Hi all, I appreciate any help in making the following code type stable:

abstract type Something{T} end
Base.eltype(:: Something{T}) where T = T

mutable struct OneThing{T} <: Something{T}
  α :: T
end


# HERE
mutable struct ManyThings{T} <: Something{T}
  L :: Vector{Something}
end

# OR HERE
function ManyThings(L :: Vector{<: Something})
  T = promote_type(eltype.(L)...)
  ManyThings{T}(L)
end

function test()
  A = OneThing(2.0)
  B = OneThing(3)
  S = ManyThings([A, B])
  @code_warntype ManyThings([A, B])
end

test()

output:

┌ Info: 
└   eltype(S) = Float64
Variables
  #self#::Type{ManyThings}
  L::Array{OneThing,1}
  T::Any

Body::ManyThings{_A} where _A
1 ─ %1 = Base.broadcasted(Main.eltype, L)::Base.Broadcast.Broadcasted{Base.Broadcast.DefaultArrayStyle{1},Nothing,typeof(eltype),Tuple{Array{OneThing,1}}}
│   %2 = Base.materialize(%1)::Any
│        (T = Core._apply(Main.promote_type, %2))
│   %4 = Core.apply_type(Main.ManyThings, T)::Type{ManyThings{_A}} where _A
│   %5 = (%4)(L)::ManyThings{_A} where _A
└──      return %5

Thanks in advance.

I am not sure what you want here: the L field of a ManyThings is not a concrete type, so how could the compiler infer more?

Also, note that eltype should be defined on types, not values.

Vector{Something} is not a concrete type, Vector{S} where S<:Something{T} would be. That would require the change of ManyThings parameters to ManyThings{T, S<:Something{T}}.
Another question: why is ManyThings mutable? Having a container as a single field sort of implies that you want to change the contents of said container, not re-bind L to something else.

Thanks for the replies.

@Tamas_Papp, my objective is to change ManyThings so that the compiler can infer more.
I changed eltype to eltype(:: Type{<: Something{T}}) = where T = T, is that the right way to do it?

@Vasily_Pisarev, there are two problems with Vector{S}: I can’t have S <: Something{T} because the element types are not the same (in the example, one is Float64, the other is Int). And if I only have S <: Something, then S is also not inferred. This is essentially the problem, I can’t have a concrete type for S, since promote_type(OneThing{Float64}, OneThing{Int}) = OneThing. Regarding mutable, it was a mistake on my part.

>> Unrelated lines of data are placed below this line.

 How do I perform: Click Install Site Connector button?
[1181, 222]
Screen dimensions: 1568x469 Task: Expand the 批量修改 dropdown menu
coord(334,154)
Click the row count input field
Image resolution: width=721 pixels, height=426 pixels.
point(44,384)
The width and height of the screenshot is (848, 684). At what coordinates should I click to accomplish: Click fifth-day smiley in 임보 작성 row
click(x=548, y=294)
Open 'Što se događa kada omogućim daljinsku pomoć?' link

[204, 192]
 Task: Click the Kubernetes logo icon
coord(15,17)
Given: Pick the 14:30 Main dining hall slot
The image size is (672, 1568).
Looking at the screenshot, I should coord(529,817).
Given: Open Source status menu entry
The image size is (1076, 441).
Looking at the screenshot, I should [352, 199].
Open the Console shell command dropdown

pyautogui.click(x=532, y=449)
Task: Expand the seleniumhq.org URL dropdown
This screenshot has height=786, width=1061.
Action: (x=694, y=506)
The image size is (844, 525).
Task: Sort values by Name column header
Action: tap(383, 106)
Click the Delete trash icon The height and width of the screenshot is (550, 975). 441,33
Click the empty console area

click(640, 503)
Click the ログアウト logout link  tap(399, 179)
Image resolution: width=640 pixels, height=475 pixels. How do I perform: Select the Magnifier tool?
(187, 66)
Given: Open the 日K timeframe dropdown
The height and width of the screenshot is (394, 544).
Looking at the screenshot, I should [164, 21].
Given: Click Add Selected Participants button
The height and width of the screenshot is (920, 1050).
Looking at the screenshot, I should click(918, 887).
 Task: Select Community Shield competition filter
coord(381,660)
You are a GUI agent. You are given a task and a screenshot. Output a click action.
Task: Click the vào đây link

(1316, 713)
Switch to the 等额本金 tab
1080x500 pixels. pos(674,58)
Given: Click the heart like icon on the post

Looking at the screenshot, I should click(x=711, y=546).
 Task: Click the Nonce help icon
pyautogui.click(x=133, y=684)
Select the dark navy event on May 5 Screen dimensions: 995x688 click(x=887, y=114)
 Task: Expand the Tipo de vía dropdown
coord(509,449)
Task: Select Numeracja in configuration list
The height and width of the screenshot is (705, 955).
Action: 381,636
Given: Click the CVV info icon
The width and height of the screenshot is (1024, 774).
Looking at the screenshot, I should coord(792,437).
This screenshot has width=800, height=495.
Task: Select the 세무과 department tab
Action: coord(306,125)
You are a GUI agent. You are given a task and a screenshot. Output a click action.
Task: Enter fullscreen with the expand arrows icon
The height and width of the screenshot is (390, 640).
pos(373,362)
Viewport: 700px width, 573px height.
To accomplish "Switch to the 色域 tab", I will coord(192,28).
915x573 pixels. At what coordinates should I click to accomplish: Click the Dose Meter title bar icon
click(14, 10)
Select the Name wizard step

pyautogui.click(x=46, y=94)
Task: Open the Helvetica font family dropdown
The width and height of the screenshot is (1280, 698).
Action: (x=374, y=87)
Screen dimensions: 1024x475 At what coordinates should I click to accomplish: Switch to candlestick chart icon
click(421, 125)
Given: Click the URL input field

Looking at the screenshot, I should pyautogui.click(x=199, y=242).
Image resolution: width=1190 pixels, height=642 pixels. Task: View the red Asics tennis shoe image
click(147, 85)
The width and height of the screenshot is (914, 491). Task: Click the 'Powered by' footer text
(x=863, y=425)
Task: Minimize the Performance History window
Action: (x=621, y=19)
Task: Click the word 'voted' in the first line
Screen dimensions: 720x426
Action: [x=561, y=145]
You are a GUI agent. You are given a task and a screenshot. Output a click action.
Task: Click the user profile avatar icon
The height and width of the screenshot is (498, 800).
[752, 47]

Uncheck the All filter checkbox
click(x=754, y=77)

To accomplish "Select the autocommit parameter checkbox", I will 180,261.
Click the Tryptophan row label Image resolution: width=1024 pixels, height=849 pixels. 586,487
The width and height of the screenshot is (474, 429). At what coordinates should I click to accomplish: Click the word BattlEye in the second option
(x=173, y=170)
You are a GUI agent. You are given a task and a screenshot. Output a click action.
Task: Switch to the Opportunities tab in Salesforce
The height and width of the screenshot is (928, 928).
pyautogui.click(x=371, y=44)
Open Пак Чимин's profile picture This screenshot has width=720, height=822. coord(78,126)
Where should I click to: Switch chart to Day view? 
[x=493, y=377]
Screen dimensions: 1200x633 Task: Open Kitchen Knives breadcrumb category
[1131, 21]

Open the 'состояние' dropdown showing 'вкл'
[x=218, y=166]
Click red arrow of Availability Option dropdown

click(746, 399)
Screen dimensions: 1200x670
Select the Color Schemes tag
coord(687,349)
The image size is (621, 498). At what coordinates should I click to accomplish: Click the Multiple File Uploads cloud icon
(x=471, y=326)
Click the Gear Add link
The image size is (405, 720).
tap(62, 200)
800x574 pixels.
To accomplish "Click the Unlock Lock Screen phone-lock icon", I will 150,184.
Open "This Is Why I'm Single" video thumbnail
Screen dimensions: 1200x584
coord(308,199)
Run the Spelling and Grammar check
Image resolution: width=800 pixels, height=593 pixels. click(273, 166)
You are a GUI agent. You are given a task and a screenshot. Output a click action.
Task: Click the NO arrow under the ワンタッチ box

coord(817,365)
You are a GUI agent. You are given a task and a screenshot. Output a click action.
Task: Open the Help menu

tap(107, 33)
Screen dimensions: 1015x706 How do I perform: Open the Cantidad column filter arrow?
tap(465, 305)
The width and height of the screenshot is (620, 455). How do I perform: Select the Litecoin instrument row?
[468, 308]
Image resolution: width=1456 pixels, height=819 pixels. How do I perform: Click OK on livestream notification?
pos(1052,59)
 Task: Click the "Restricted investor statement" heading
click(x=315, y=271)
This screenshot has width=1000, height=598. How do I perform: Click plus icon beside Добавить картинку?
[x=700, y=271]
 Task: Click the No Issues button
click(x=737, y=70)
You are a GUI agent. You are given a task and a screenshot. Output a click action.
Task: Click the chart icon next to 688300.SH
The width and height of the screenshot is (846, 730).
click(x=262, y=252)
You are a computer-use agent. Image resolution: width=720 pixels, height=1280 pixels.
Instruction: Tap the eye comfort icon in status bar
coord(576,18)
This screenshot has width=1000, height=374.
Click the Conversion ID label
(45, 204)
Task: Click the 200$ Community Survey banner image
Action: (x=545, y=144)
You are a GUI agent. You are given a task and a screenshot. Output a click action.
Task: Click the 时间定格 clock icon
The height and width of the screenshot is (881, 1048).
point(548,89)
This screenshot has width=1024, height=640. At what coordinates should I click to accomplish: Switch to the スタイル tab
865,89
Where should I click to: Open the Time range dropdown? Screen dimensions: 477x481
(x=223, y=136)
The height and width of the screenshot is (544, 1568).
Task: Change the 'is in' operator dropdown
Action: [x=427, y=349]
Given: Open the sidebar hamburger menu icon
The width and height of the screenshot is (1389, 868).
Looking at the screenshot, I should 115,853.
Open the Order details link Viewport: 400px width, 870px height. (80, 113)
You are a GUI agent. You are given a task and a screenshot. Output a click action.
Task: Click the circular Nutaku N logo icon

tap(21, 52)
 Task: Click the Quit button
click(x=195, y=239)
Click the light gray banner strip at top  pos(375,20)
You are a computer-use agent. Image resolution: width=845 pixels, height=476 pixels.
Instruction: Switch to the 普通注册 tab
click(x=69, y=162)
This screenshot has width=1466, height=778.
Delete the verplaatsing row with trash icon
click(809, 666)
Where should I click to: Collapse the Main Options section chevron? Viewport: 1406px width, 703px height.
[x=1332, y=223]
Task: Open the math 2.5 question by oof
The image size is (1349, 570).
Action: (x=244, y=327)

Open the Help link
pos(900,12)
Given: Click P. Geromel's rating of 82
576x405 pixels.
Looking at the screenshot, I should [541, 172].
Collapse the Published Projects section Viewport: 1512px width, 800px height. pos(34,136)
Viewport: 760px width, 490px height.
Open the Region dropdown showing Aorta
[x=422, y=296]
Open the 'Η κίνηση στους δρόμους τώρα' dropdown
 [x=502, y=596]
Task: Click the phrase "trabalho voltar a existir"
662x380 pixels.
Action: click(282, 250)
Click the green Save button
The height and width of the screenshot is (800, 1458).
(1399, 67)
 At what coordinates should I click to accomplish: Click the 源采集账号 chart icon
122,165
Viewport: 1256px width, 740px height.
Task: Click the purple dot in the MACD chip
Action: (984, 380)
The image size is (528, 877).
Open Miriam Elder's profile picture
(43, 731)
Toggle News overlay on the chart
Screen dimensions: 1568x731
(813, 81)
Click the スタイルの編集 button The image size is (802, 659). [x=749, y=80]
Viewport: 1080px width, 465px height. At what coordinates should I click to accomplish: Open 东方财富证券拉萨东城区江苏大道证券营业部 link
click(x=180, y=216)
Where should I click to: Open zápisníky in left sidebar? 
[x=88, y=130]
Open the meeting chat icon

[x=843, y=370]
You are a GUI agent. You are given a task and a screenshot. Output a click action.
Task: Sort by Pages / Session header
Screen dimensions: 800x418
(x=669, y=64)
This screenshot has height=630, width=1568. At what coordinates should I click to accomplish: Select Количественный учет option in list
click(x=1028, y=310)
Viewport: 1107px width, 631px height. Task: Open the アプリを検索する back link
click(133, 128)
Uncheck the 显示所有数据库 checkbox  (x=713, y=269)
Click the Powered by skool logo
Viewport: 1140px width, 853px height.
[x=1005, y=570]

I got the following to be type stable, but I can’t extend it:

struct TwoThings{T,S,Q} <: Something{T}
  A :: S
  B :: Q
end

function TwoThings(A :: Something, B:: Something)
  T = promote_type(eltype(A), eltype(B))
  TwoThings{T,typeof(A),typeof(B)}(A, B)
end

Yes, that’s how you define eltype.

You may want something like

mutable struct ManyThings{T} <: Something{T}
    L::Vector{Something{T}} # note T
end

but it is hard to be sure from your problem description. Cf

https://docs.julialang.org/en/v1/manual/performance-tips/#Avoid-fields-with-abstract-type-1

You can define a custom promote and conversion rules like

Base.promote_rule(::Type{OneThing{T}}, ::Type{OneThing{S}}) where {T,S} = OneThing{promote_type(T, S)}

Base.convert(::Type{OneThing{T}}, x::OneThing{S}) where {T,S} = OneThing{T}(x.α)

Base.convert(::Type{OneThing{T}}, x::OneThing{T}) where T = x

if that suits your use case.
Of course, that would put OneThing(3.0) instead of the original OneThing(3) into ManyThings.
But once you put things into a container with an abstract element type, you lose the type stability, that’s inevitable.

Thanks, that makes sense. I think I’ll have to leave it type unstable, because my use case is a little more complicated (for instance, I have several other things <: Something{T}, and there is no clear way to promote them). If that slows down the code too much, I’ll take a second look.